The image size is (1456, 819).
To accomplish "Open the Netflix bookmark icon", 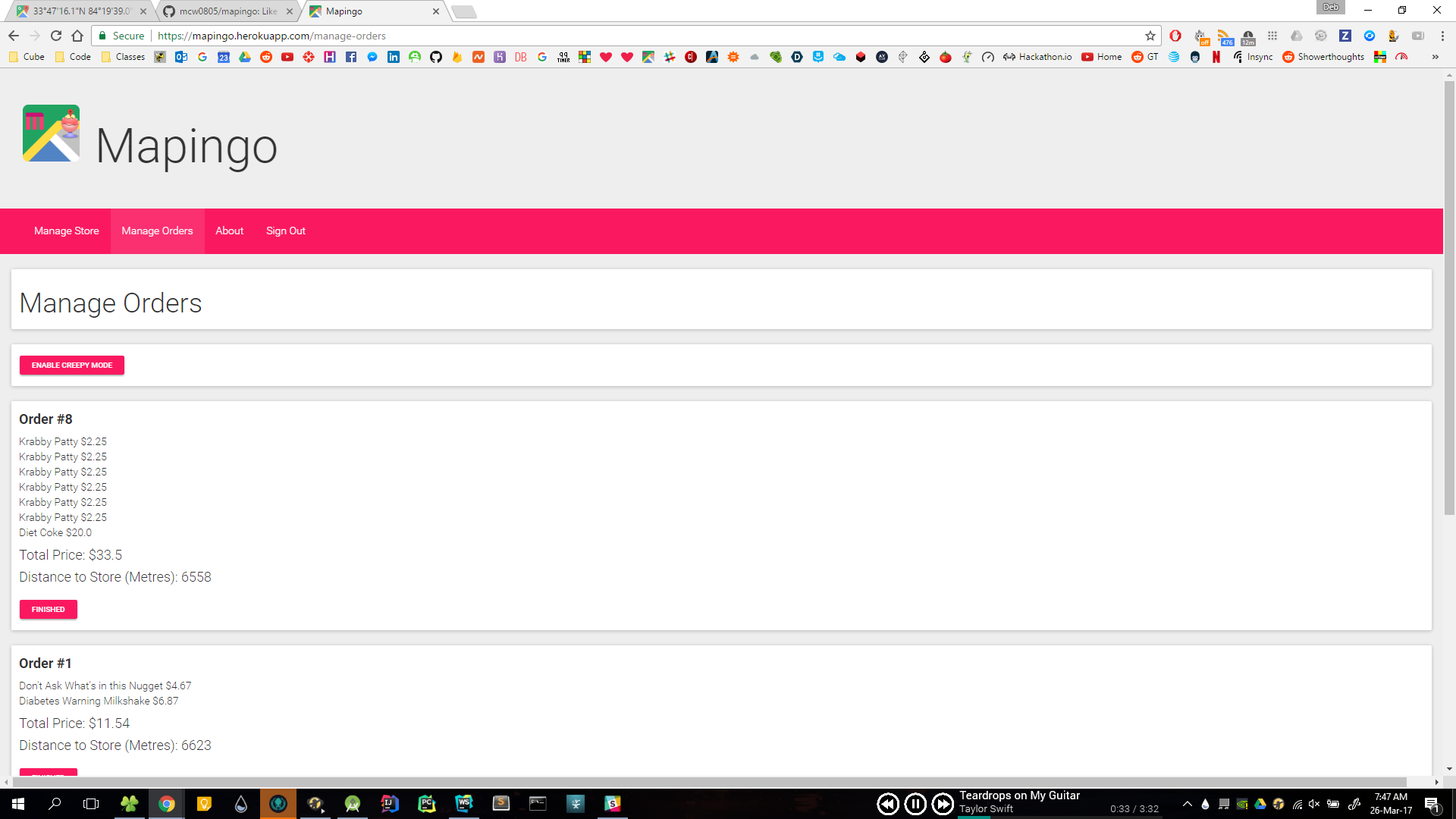I will (1216, 57).

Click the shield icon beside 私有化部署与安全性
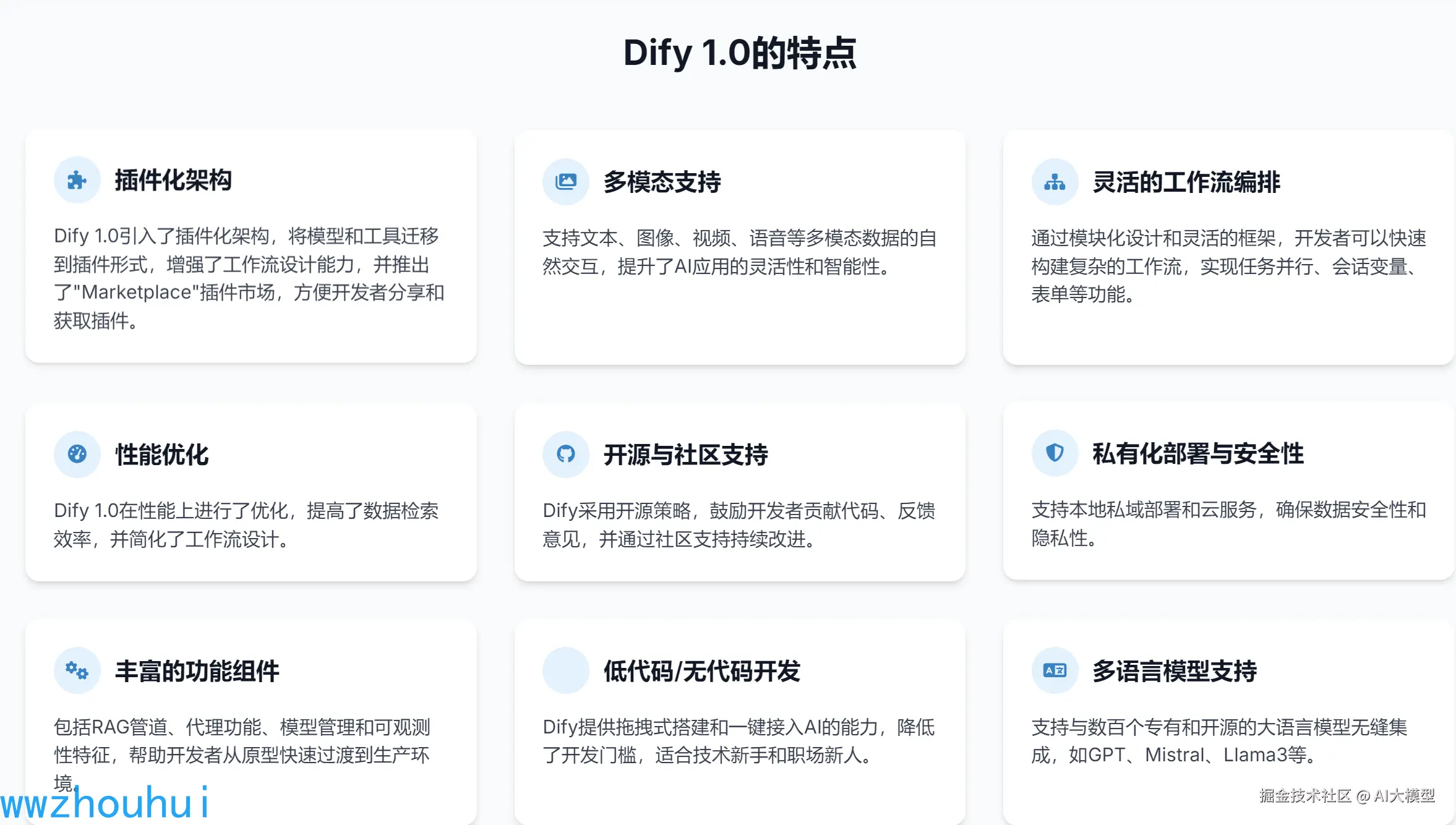[x=1055, y=453]
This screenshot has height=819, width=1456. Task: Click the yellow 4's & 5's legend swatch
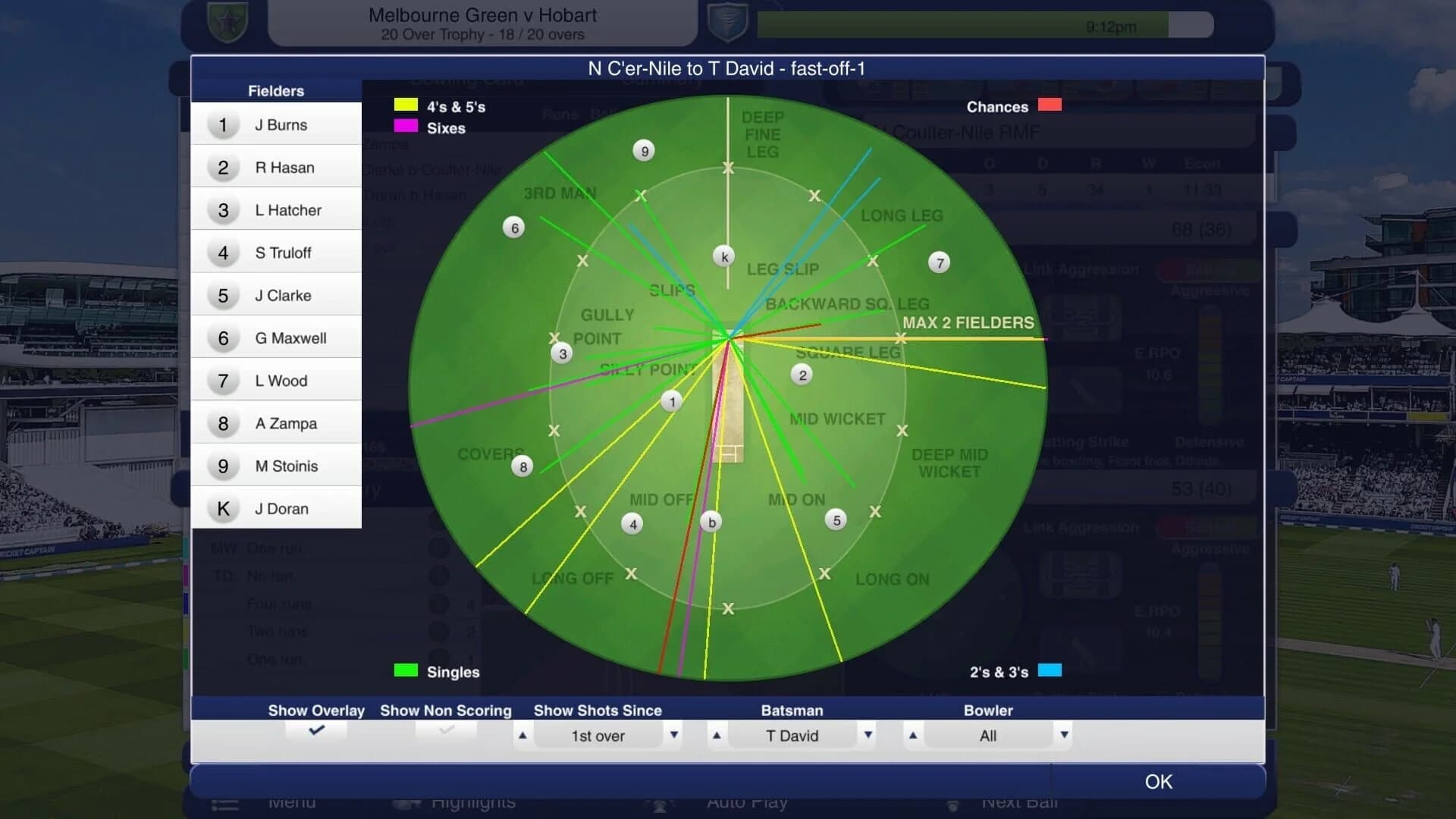[405, 105]
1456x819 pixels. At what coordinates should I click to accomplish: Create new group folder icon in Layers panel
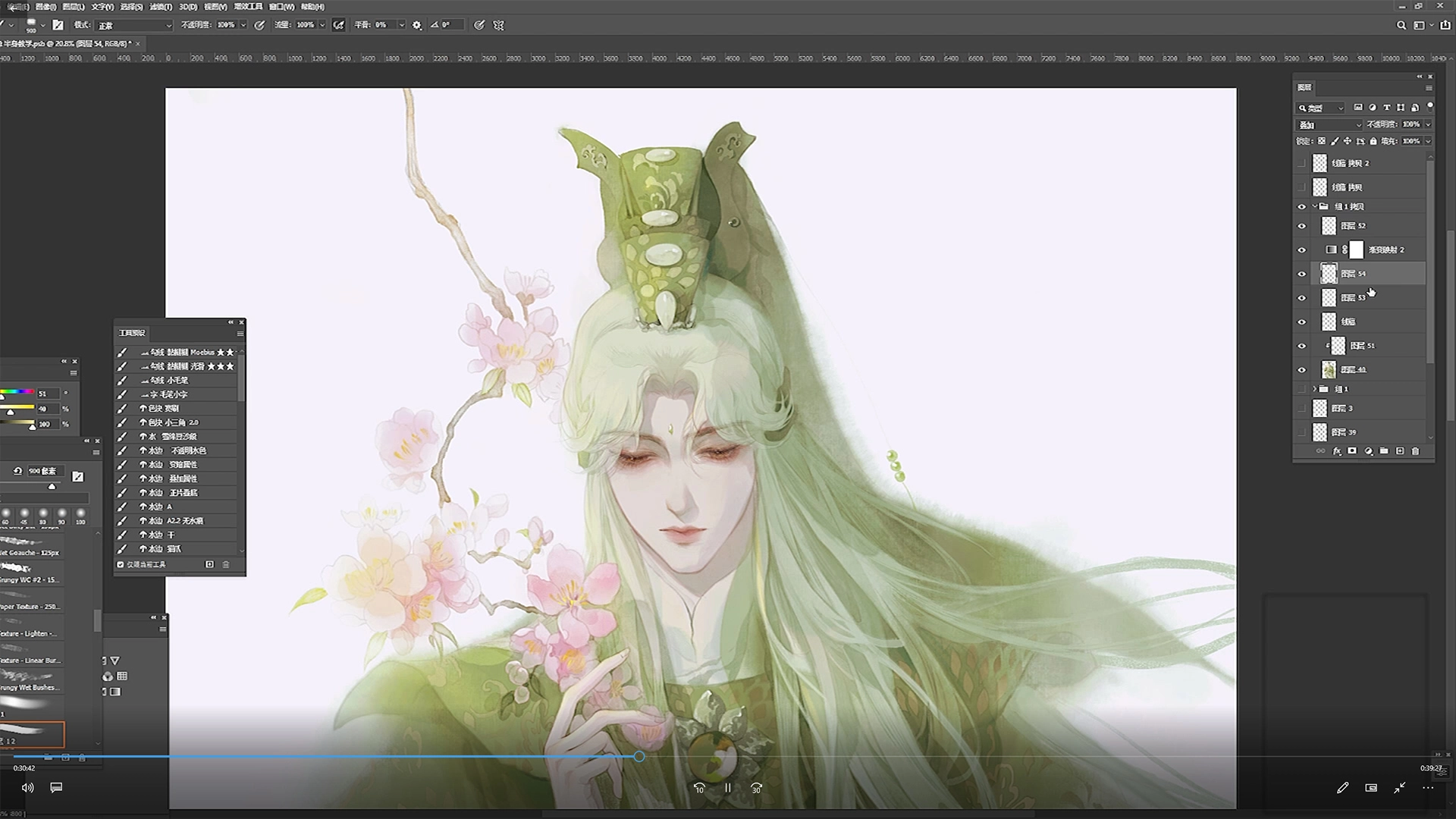tap(1384, 451)
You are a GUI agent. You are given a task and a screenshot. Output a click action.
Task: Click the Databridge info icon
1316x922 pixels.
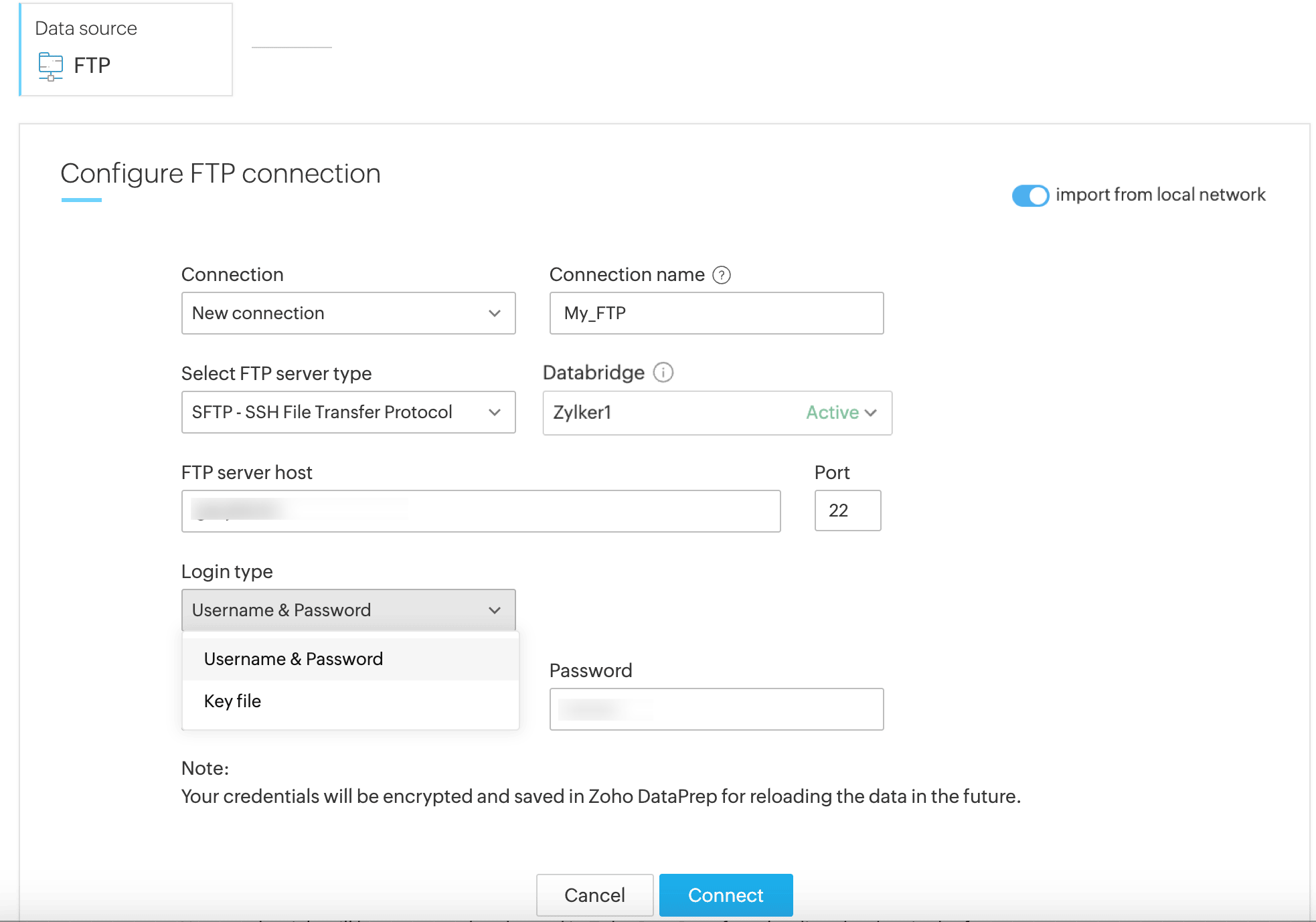tap(663, 372)
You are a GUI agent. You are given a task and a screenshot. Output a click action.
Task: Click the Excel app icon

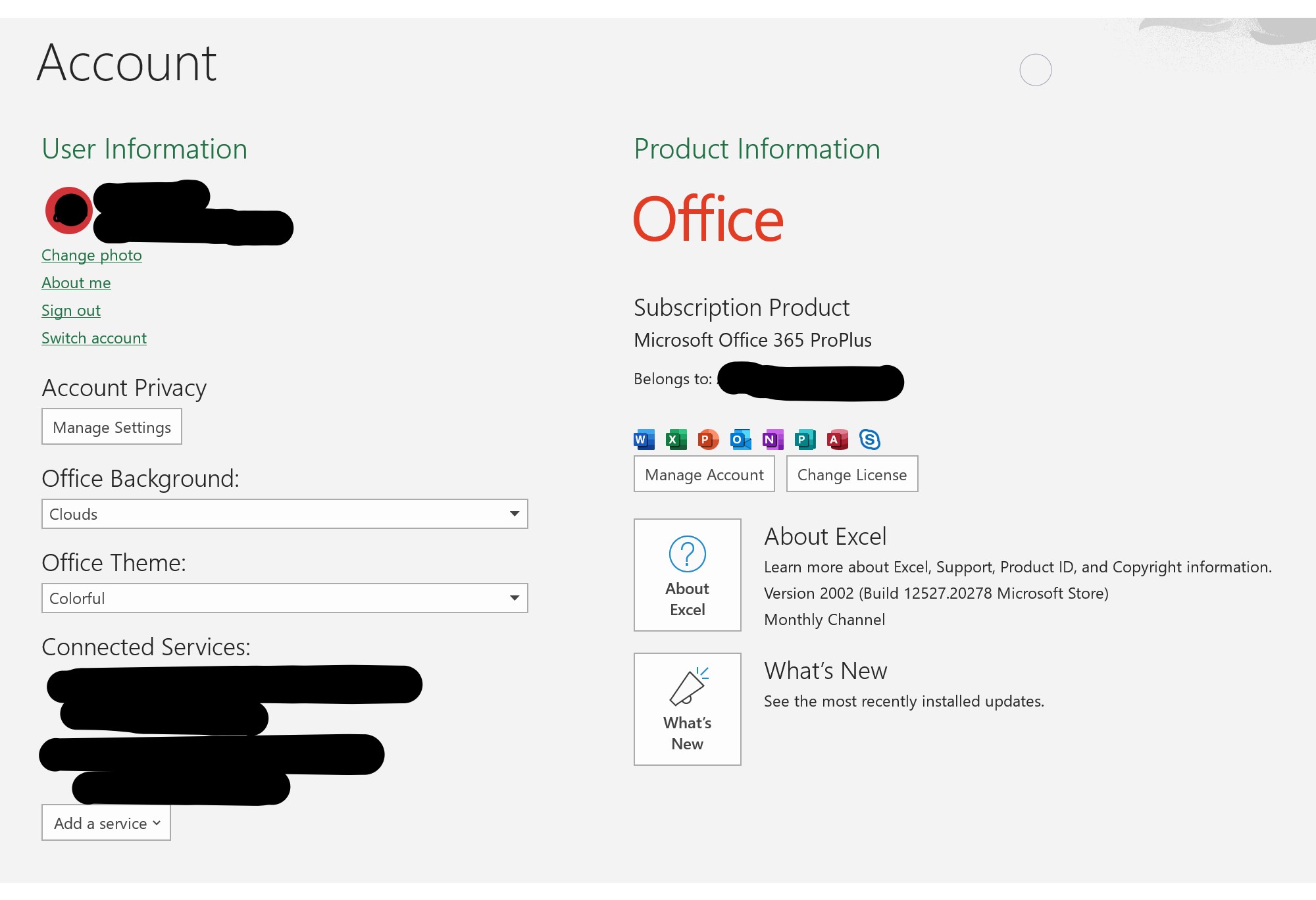[676, 439]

What you will do - Leaving the pictures out, copy exactly the lines from the line that contains "1316x922 pixels." to the last line of the data, both ends included.

Worked solution -
1316x922 pixels.
tap(663, 372)
You are a GUI agent. You are given a task and a screenshot. Output a click action.
Task: Click the Excel app icon

[676, 439]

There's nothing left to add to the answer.